Tuesday, April 19, 2011

Rose-colored glasses

As my husband settled into his new home, so did I.  Only this time there was no waiting room.  I had to come up on the elevator and walk directly by the nursing unit (actually kind of slithered by at first) and go directly to his room.  At first it was down the hall and he shared it with a roommate.  But eventually because of the condition he was in, they moved him to a private room.  To my chagrin, it was directly in front of the nurses’ station.  It was great for him, because they wanted to keep an eye on him, not so great for me because they were less than happy to see me from sunrise to midnight.   But it turned out alright as I proved to be much more useful to them than they expected.

As his schedule was being ironed out by the therapists, he also had a psychologist come to visit with him.  She wanted to run some tests on him to see how much he remembered.  It had finally come to the time that he needed to know that he was in a hospital and why.  She brought in some pictures to help him figure all this out.  As she showed them to him, she would ask him to point to the one that showed where his was and why.  He had no idea.   Our daily routine was born.
Anyone who came into his room had to say his name, their name, the day, date, time and that he was in the hospital because he was in an accident.  I had to bring him a watch and make sure a newspaper or something that showed the day and date was in his room. 

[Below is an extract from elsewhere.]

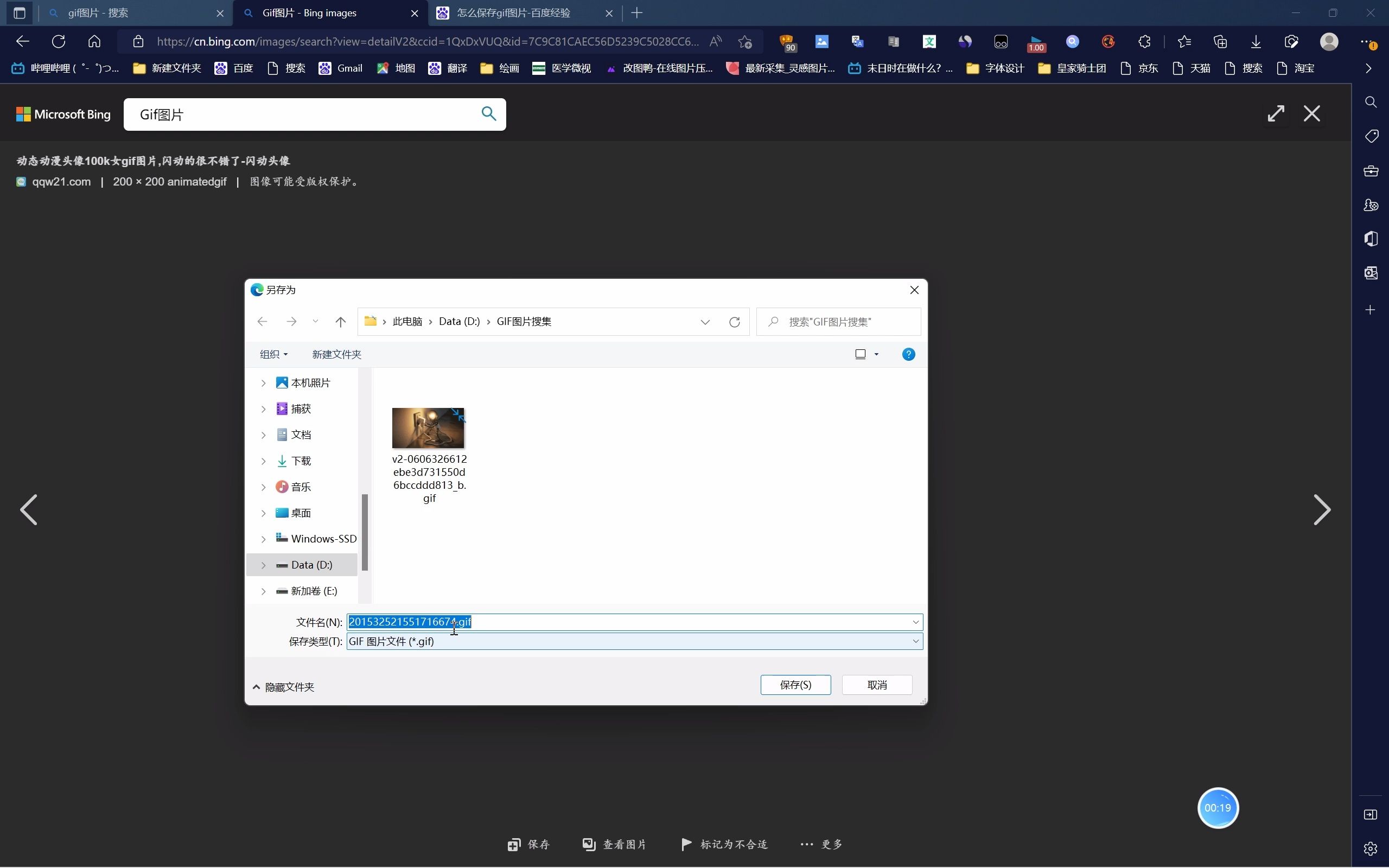
Task: Expand the 下载 folder tree node
Action: coord(264,461)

This doctor also would test his memory constantly.  She would bring in a barrage of memory type games.  I would watch in awe and hope that no one would try and test me because I knew I would fail horribly.  She would have him count and add numbers from 0 to 100.  Then she would ask him to start at 100 and subtract 7 and keep going.  He was great with numbers but not with faces.  At this point his long term and short term memory was pretty poor. 

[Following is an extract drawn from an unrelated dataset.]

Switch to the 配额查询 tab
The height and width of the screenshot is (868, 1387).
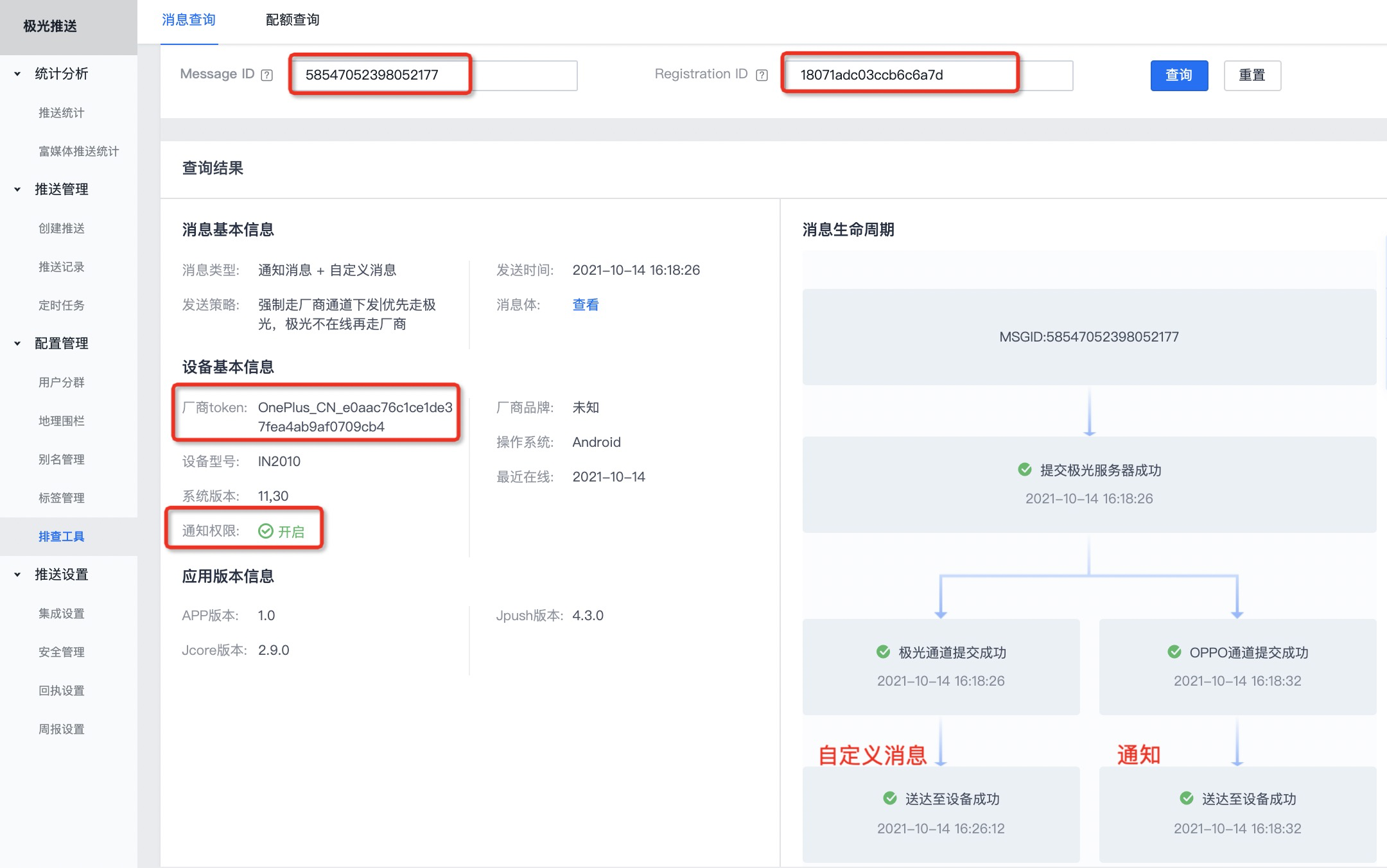pos(292,20)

Of course I would always be there.  He was much more comfortable and at ease if I stayed.  I knew not to talk when she was testing my husband and generally sat quietly in the corner.  She wanted him to answer if he could.  If he could not, she would look to me.  If she did not understand him, I would translate.  Occasionally she would ask me how I was doing.  I was somewhat familiar with her as she had visited my husband a few times while he was still on the respiratory unit.  I would always answer that I was fine.  After all this was not about me, it was about my husband. One day she asked me if I always saw everything through rose colored glasses.  Was she being sarcastic, I wasn’t sure.  As of this day, I’m still not sure.  But if she meant that I was cheerful, positive and optimistic, you betcha!   I knew that his final outcome may not end up a good one, but I was not going to bring that attitude with me through his door.  Through this whole ordeal, my husband was always as cooperative as he could be.  He worked very hard to regain some semblance of his life back and I was not going to be the one to burst that bubble.  So if it took rose colored glasses, then so be it.